Intanto si ricomincia a parlare insistentemente di voto anticipato. Qualche settimana fa non era così contrario nemmeno lei.
Tempo fa con Stefano (Fassina, ndr) e altri avevamo espresso una preoccupazione. Se c’è una paralisi del governo, costretto all’angolo dai troppi veti dei partiti, allora è meglio andare al voto. In direzione abbiamo discusso questa ipotesi, ma la nostra posizione è risultata minoritaria. Adesso andiamo avanti con questo governo senza se e senza ma.

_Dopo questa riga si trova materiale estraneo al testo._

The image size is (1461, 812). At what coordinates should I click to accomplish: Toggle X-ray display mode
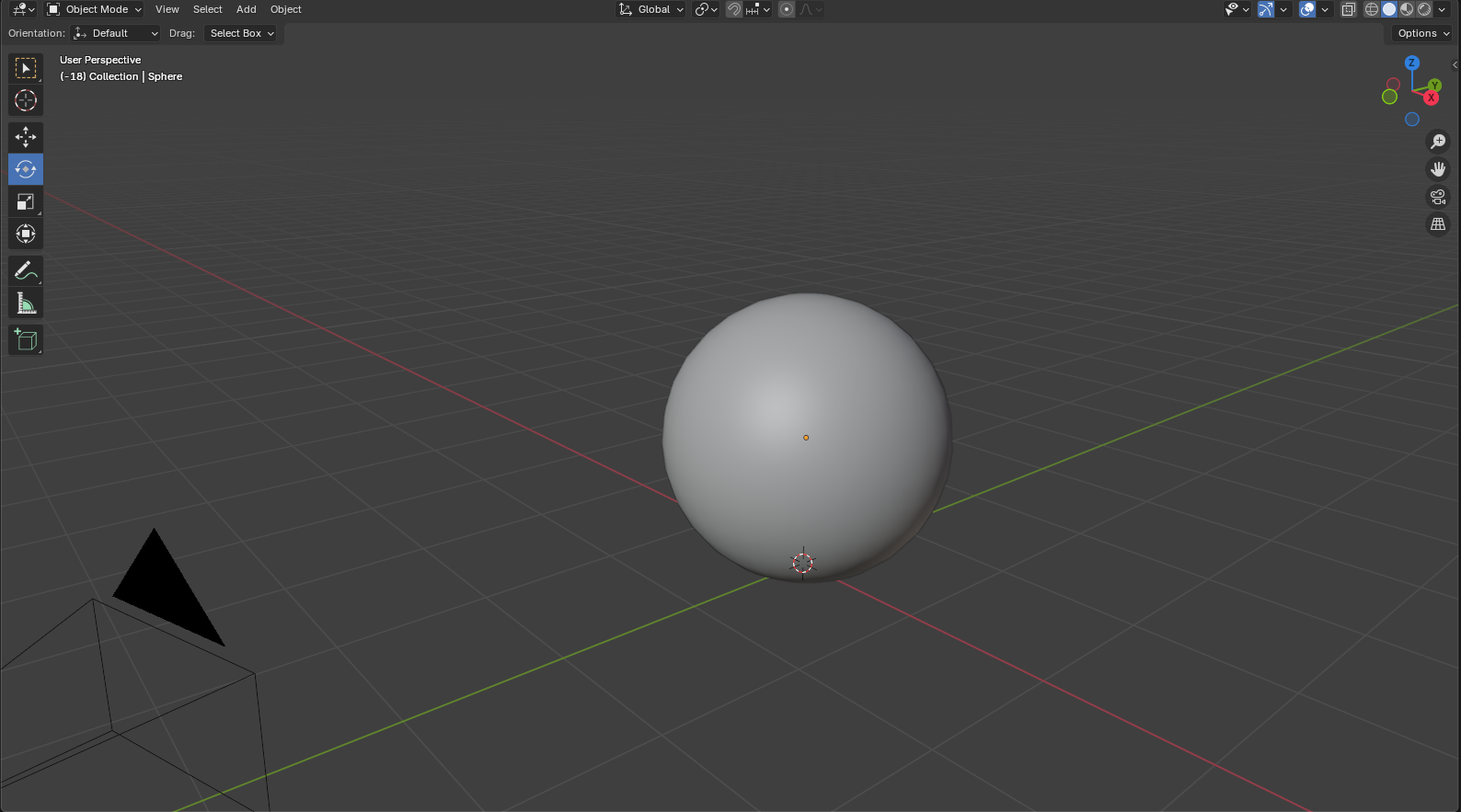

Un governo di destra, come lo ha definito in passato.
Non ho mai definito quello di Mario Monti un governo di destra. È un governo che non ha mantenuto le promesse di equità che aveva fatto all’inizio del suo mandato. Ma questa è una critica che avrei potuto fare anche al centrosinistra. Monti è in perfetta continuità con l’esperienza politica degli ultimi venti anni. Quando il ministro Fornero parla dell’articolo 18 come di un totem da abbattere non dice nulla di nuovo. È una cosa che ho sentito dire anche a sinistra. Pensiamo alle privatizzazioni: nel Pd c’è ancora qualcuno che ne rivendica la paternità. Salvo dimenticare che secondo i dati della Corte dei Conti i cittadini non ne hanno tratto alcun vantaggio.

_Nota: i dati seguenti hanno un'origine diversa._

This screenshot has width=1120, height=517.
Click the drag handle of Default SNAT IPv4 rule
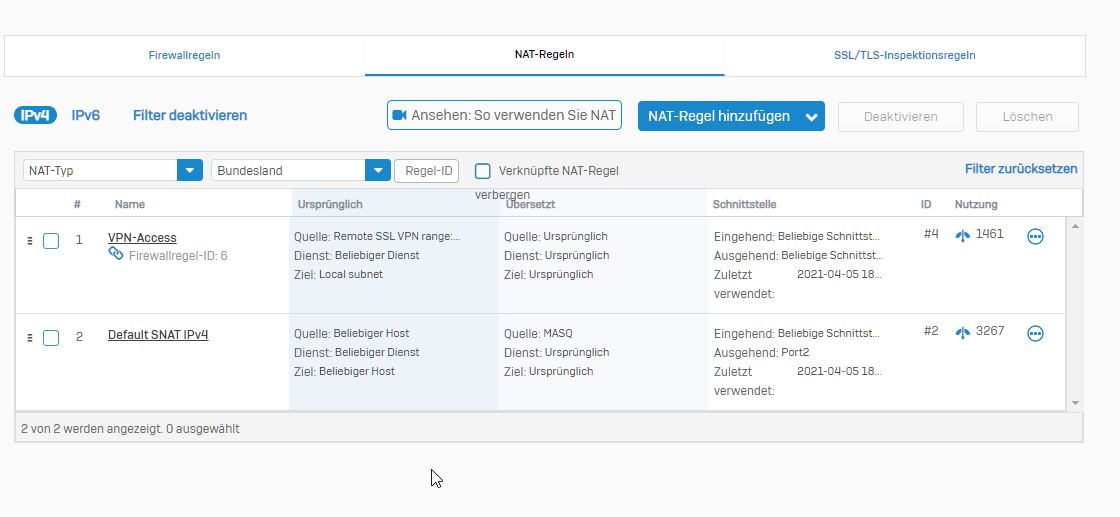(30, 337)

Insomma, sintetizzando Monti poteva essere anche alla guida di un governo di centrosinistra.
Monti aveva promesso rigore ed equità. Il rigore si è visto, l’equità non ancora.

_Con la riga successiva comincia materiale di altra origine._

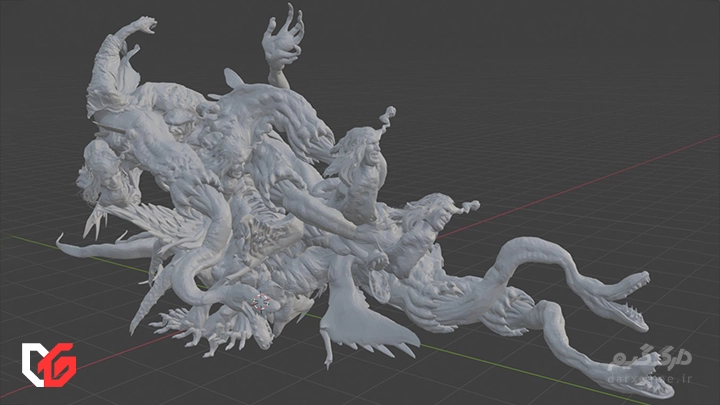Click empty grid space in top-right

click(620, 60)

Voto anticipato o meno, si iniziano a valutare le prossime alleanze. Con Casini anche l’Italia dei Valori?
Un accordo con Di Pietro oggi è inimmaginabile. La colpa è sua: del suo atteggiamento, delle sue offese. La mancanza di rispetto verso il capo dello Stato, poi, è una ferita difficile da rimarginare.

E Nichi Vendola? Per andare incontro alle offerte dell’Udc siete pronti a mettere a rischio l’alleanza con Sel?
No assolutamente. Noi partiamo da un progetto di unità del centrosinistra. Un progetto che include tutti coloro che nel recente passato hanno avuto un atteggiamento responsabile e rispettoso. E Vendola è uno di questi.

Difficile immaginare un progetto politico con Vendola e Casini insieme.
Partiamo dall’unità del centrosinistra. Il dialogo con le forze moderate nascerà da questa base. Il Partito democratico ha il suo progetto per il Paese. Attorno a questo progetto vedremo chi riusciremo ad aggregare. Il problema di costruire un’alleanza non ce l’abbiamo noi, ma gli altri.

Quindi il Pd è al centro del progetto. Chi vuole allearsi con voi deve preoccuparsi di essere compatibile?
Il nostro è l’unico partito uscito indenne dalle ultime elezioni. Sono gli altri che devono porsi il problema di dialogare con noi. Casini oggi ha fatto proprio questo: ha cambiato atteggiamento. Il progetto per l’Italia viene prima di qualsiasi alchimia politica: il nostro progetto deve venire prima di qualsiasi accordo politico. Anche per le primarie saranno introdotti dei paletti programmatici. Chi vuole partecipare dovrà sottoporsi a vincoli politici e comportamentali. Chi vincerà sarà il nostro candidato premier. Con lui costruiremo le alleanze.